Technical Report NTB 12-04
Sorption Data Bases for Argillaceous Rocks and Bentonite for the Provisional Safety Analyses for SGT-E2
In Stage 1 of the Sectoral Plan for Deep Geological Repositories, four rock types have been identified as being suitable host rocks for a radioactive waste repository, namely, Opalinus Clay for a high-level (HLW) and a low- and intermediate-level (L/ILW) repository, and 'Brauner Dogger', Effingen Member and Helvetic Marls for a L/ILW repository. Sorption data bases (SDBs) for all of these host rocks are required for the provisional safety analyses, including all of the bounding porewater and mineralogical composition combinations. In addition, SDBs are needed for the rock formations lying below Opalinus Clay (lower confining units) and for the bentonite backfill in the HLW repository.
In some previous work Bradbury et al. (2010) have described a methodology for developing sorption data bases for argillaceous rocks and compacted bentonite. The main factors influencing the sorption in such systems are the phyllosilicate mineral content, particular the 2:1 clay mineral content (illite/smectite/illite-smectite mixed layers) and the water chemistry which determines the radionuclide species in the aqueous phase. The source sorption data were taken predominantly from measurements on illite (or montmorillonite in the case of bentonite) and converted to the defined conditions in each system considered using a series of so called conversion factors to take into account differences in mineralogy, in pH and in radionuclide speciation. Finally, a Lab → Field conversion factor was applied to adapt sorption data measured in dispersed systems (batch experiments) to intact rock under in-situ conditions. This methodology to develop sorption data bases has been applied to the selected host rocks, lower confining units and compacted bentonite taking into account the mineralogical and porewater composition ranges defined.

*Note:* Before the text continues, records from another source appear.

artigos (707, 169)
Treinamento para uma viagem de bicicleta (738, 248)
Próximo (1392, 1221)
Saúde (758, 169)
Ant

Confidence in the validity and correctness of this methodology has been built up through additional studies: (i) sorption values obtained in the manner described above have been compared with those in already existing SDBs for Opalinus Clay and bentonite used in Project Opalinus Clay (Entsorgungsnachweis; see Bradbury & Baeyens 2010), (ii) blind sorption model predictions of isotherms on MX-80 bentonite and Opalinus Clay in realistic groundwater compositions have been compared with measured isotherms (Bradbury & Baeyens 2011), and finally, (iii) blind predictions made using the above methodology have been compared with recent sorption measurements on argillaceous rocks (Baeyens et al. 2014). In all cases the results obtained in the different comparative approaches have been consistent with the predictions made using the methodology described.
In a few cases the mineralogy of the rock type was too poor in clay minerals to apply this approach. SDBs were nevertheless developed but based on a methodology in which calcite was the main sorbing phase. The procedure is fully described in the present report.
Further, a methodology for the derivation of SDBs for a host rock altered by hyperalkaline solutions from a cement based repository is described and the resulting SDBs for Effingen Member and Helvetic Marls are given.